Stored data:
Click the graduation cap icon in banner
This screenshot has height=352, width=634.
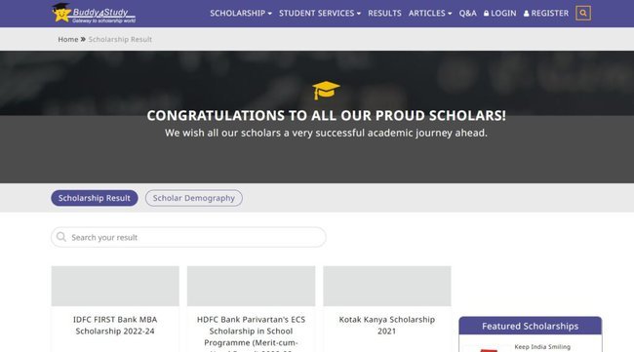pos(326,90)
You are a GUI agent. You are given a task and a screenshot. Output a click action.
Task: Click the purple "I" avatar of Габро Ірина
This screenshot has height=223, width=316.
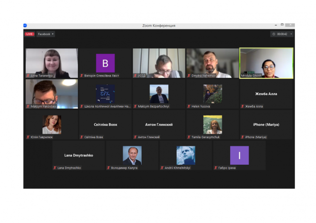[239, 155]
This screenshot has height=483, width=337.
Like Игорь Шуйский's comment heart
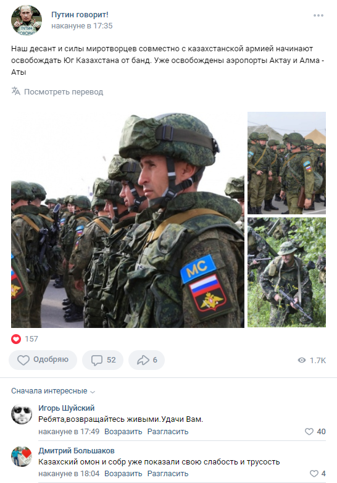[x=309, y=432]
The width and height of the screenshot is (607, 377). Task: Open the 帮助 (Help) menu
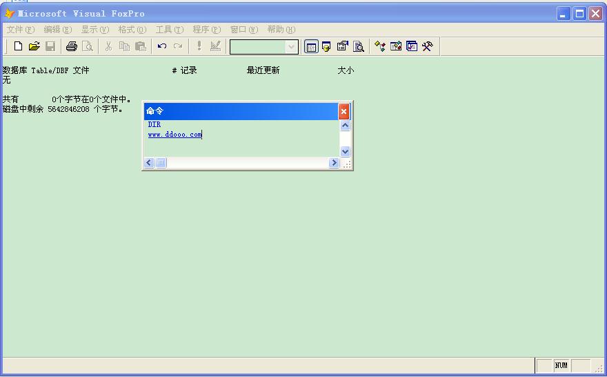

■ Problem description
Print all of the data exactly, and do not carry over any pictures.

■ Your response
Click the graduation cap icon in banner
This screenshot has height=352, width=634.
pos(326,90)
You are a GUI agent. You are given a task and a screenshot. Output a click action.
Task: Click the purple "I" avatar of Габро Ірина
This screenshot has height=223, width=316.
[239, 155]
This screenshot has height=483, width=337.
Like Игорь Шуйский's comment heart
[x=309, y=432]
The width and height of the screenshot is (607, 377). Task: Open the 帮助 (Help) menu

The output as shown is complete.